Since I’m not that long in diabetes business, two new Cell papers from Collombat and Kubicek labs looked quite sensational for me. Both are the products of multi-centered collaborations, and both report regeneration of insulin-producing beta-cells in vivo with small molecules.
As I learned from introductions, reprogramming of pancreatic alpha cells (glucagon-secreting) into beta cells is a sort of a Holy Grail of regenerative medicine for diabetes treatment. Naturally, first attempts to reprogramming were performed with aid of transcription factors. But pretty soon small molecules kicked in. These were kinase inhibitors and chromatin-altering probes from Stuart Schreiber lab, resveratrol (of course!), and peptide hormone betatrophin. OK, the last one doesn’t count, and it’s not a small molecule anyway. What’s unusual about the latest Cell papers, is that they describe reprogramming by small molecules acting pretty high upstream from direct gene regulation . Both papers involve messing with GABAA receptor signaling.
Let’s start with the Kubicek lab paper, which found that common (yet Nobel-winning) malaria drug, artemisinin, can make pancreatic alpha cells to secret insulin. The authors identified artemisinin and its metabolite dehydroartemisinin from a library of 280 existing drugs . After they found that the drugs induce insulin secretion, they identified gephyrin as the most likely target. Then, via electrophysiology and a series of inhibitory tests, they linked gephyrin-mediated activity to GABAA receptor signaling. Known agonists of GABAA, however, didn’t increase insulin secretion as much as artemisinin (after 72 h treatment of cells). The drug then increased mass of beta cells islets in zebrafish, healthy and diabetic mice (while reducing basal glucose level in the last ones). Finally, it altered gene expression in human alpha cells and increased insulin secretion by the islets. Frankly, the figure 7A-C, which is supposed to convince in the last effect, raises some questions as data look cherry-picked from different donors. But authors do address that by briefly mentioning donor-to-donor variability. And it’s not surprising at n = 6 sample size.
The paper from Collombat lab branches from the screening results of the first one. Once researchers noticed that activation of GABA signaling correlates with alpha-to-beta conversion, they thought “why not injecting plain ol’ GABA into mice?” And miraculously this simple idea worked. Just look at the jaw-dropping figures 1B-D! Figure S7C,G (below) can somewhat give you the feeling, but go check out the main paper, you won’t be disappointed.

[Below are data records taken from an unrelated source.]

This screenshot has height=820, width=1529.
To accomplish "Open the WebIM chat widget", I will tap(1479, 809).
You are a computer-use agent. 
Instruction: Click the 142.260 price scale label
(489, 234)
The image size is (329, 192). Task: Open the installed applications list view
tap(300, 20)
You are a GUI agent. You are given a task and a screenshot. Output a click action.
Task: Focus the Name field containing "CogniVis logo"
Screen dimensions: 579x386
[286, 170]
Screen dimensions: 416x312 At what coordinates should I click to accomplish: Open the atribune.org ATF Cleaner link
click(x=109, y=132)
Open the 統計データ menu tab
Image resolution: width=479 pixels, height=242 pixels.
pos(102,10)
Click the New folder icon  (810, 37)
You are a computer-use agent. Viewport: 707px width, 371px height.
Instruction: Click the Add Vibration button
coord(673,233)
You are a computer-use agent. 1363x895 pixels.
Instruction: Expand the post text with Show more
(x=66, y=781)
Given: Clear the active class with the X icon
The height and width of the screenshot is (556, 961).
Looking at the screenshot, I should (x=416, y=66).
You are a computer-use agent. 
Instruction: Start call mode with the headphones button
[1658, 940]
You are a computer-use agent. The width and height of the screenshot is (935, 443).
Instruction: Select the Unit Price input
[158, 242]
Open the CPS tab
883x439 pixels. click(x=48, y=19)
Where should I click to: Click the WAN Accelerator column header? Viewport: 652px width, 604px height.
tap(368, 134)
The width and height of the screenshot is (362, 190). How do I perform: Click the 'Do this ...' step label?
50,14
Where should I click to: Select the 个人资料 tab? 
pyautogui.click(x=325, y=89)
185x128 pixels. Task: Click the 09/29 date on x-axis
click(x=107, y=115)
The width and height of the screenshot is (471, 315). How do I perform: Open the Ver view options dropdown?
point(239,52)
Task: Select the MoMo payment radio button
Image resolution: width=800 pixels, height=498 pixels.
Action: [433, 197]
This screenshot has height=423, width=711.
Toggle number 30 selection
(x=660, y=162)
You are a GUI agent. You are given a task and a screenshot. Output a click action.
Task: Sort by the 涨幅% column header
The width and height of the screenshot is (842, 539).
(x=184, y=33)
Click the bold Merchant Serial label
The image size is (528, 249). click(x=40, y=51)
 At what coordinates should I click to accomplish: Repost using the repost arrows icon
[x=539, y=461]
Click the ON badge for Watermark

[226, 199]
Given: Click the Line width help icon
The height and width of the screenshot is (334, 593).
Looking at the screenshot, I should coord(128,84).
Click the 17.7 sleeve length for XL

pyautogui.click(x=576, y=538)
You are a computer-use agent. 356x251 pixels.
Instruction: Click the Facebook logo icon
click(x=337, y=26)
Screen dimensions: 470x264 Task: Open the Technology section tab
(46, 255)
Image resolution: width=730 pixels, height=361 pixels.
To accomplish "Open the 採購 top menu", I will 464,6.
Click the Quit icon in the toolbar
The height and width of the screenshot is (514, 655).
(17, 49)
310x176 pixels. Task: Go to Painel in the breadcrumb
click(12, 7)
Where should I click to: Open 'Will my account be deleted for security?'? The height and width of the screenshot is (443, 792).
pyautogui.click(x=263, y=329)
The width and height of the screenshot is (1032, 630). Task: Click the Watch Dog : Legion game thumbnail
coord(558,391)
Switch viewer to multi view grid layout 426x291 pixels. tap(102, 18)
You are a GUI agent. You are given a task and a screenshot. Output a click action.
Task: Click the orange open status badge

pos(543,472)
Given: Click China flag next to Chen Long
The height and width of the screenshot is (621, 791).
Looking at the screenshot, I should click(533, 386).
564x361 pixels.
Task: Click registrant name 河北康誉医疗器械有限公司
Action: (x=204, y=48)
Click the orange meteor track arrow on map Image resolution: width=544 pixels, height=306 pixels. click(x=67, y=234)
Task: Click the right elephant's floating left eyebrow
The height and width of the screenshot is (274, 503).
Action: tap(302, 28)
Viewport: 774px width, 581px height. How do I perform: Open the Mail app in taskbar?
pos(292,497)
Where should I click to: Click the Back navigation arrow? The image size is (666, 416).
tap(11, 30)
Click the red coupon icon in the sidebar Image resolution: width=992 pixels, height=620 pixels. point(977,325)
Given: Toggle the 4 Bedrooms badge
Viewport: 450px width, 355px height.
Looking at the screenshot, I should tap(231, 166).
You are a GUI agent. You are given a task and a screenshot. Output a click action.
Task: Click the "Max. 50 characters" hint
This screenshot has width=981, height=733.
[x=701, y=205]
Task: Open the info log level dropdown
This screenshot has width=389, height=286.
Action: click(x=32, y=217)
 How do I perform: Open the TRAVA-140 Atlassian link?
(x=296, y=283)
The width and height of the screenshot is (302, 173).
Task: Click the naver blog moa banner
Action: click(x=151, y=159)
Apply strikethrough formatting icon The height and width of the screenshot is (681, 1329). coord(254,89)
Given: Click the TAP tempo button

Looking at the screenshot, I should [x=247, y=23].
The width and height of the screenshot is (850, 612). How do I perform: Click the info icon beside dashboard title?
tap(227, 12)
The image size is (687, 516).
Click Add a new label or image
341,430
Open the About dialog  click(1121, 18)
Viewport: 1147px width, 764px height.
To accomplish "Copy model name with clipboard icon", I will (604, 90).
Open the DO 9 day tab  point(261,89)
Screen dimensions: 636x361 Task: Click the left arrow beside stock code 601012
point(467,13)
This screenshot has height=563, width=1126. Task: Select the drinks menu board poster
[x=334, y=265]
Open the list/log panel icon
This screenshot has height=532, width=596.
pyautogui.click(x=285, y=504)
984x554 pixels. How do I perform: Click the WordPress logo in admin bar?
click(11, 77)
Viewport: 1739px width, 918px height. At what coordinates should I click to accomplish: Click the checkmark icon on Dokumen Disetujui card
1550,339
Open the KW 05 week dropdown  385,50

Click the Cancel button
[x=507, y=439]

Here are the main results: daily injections of GABA at 250 μg/kg over three months convert pancreatic alpha cells into beta. But what’s even more exciting is that the new alpha cells are continuously being produced to compensate for those that were converted into beta! They even caught small fraction of cells in some transitional state, where they secret both glucagon and insulin. I particularly liked the discussion section where authors warn that before you, all excited, rush to inject diabetic patients with GABA think why there’s not enough beta cells in the first place. Yes, it is patient’s immune system that attacks her own beta cells. So before this approach makes into clinic one needs to figure out that autoimmune component of type 1 diabetes.
In a sum we have two great papers with rock-solid mouse data and some exciting preliminary results in human beta cells. Let’s see where it will end up. Regardless of the future success, isn’t it amazing how small, simple, and seemingly well-known molecules like GABA (and artemisinin for that matter) can upturn human cells identity?
 OK, authors do not strictly claim reprogramming as the identity of cells doesn’t change completely from alpha to beta, but their secretory activity is definitely flipped.
 Side note: check out this sexy acoustic liquid handler they used.